Il est parfois des propos qui font sursauter de surprise. D’autres qui font carrément bondir. On ne sait comment qualifier ceux tenus par Fadhel Abdelkefi, ministre du Développement et de la Coopération internationale et ministre des Finances par intérim qui constatait, mercredi 21 mars 2017, au micro d’une station de radio, que « la chute du dinar a fait que nous sommes devenus plus compétitifs par rapport à nos concurrents. On parle ici d’une dévaluation compétitive! ».

Ainsi, on serait devenu plus compétitif. Il est vrai qu’en économie, on apprend qu’une dépréciation d’une monnaie a une double incidence sur les échanges extérieurs. Elle freine les importations en raison du renchérissement de leurs coûts et booste les exportations par une augmentation de la demande extérieure. Malheureusement chez nous, cette logique économique ne résiste pas à l’épreuve des faits. Jusqu’à maintenant du moins. En effet, les indicateurs du commerce extérieur ne semblent pas corroborer l’affirmation de Fadhel Abdelkefi.

 

Il est vrai qu’au cours des 5 premiers mois de l’année 2017, les exportations tunisiennes ont augmenté de plus de 14% par rapport à la même période de 2016. Mais la dépréciation de change n’a pas eu d’effet sur le volume de nos exportations. En dinars constants, celles-ci ont affiché une baisse de 3,3% durant les 4 premiers mois de 2017 par rapport à la même période de 2016. Pourtant, l’effet change aurait dû accroître nos exportations de marchandises. Autrement dit, depuis le début de l’année, la Tunisie a encore perdu des parts de marché extérieur alors même que l’Organisation mondiale du commerce (OMC) prévoit un accroissement du volume du commerce mondial des marchandises, situé dans une fourchette allant de 1,8% à 3,6%. La mécanique de la dépréciation compétitive n’a pas fonctionné.

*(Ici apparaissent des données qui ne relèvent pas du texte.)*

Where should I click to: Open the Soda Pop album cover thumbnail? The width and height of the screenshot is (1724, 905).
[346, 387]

En revanche, l’effet change semble avoir eu un impact sur les importations. A prix constants, les importations ont enregistré une baisse de 0,5% au cours des 4 premiers mois de 2017. Autrement dit, on a importé moins de marchandises que l’année dernière sur la même période. Cependant, cela nous a coûté plus cher.

 

Le solde des échanges du pays avec l’extérieur constitue une preuve supplémentaire. A la fin du mois de mai 2017, le déficit commercial s’est aggravé de plus de 1,3 milliard de dinars supplémentaires par rapport à ce qu’il affichait, une année auparavant, entraînant dans son sillage une dégradation du taux de couverture. Les statistiques mensuelles du commerce extérieur s’inscrivent dans le même sens puisque depuis le début de l’année, on observe un gap de déficit supplémentaire de 100 MD d’un mois à l’autre. A ce rythme, si toute chose est égale par ailleurs, le déficit commercial risque de se creuser d’un milliard de dinars supplémentaires à la fin de cette année par rapport à la fin de 2016.

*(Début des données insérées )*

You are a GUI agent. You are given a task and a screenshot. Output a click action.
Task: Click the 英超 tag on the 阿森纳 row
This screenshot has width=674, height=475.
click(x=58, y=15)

La dépréciation de la monnaie aurait-elle eu un impact compétitif en termes d’investissement ? Là aussi, l’affirmation mériterait d’être nuancée.

 

Certes, les intentions d’investissement déclarées auprès de l’Agence de promotion de l’investissement et de l’innovation (API) ont augmenté de 37% au cours des 4 premiers mois de l’année 2017. Cependant, cette envolée reflète plus un renchérissement du coût de l’investissement qu’une augmentation du nombre de projets qui n’a évolué que de 8% environ. Cela est particulièrement remarquable pour les intentions d’investissement dans les projets de création d’entreprises. A la fin d’avril 2017, celles-ci ont augmenté de 7% en volume, à 583 MD contre 544 MD une année auparavant. En revanche, elles ont affiché une baisse de près de 1% en nombre de projets pour la même période. Cela étant, il y a cependant un aspect où cette dépréciation compétitive se matérialise en termes d’investissement. Il s’agit des intentions d’investissement en régime totalement exportateur. Là, le nombre de projets est en hausse de 12% pour un coût d’investissement qui affiche une baisse de près de 15%, par rapport à la même période de 2016.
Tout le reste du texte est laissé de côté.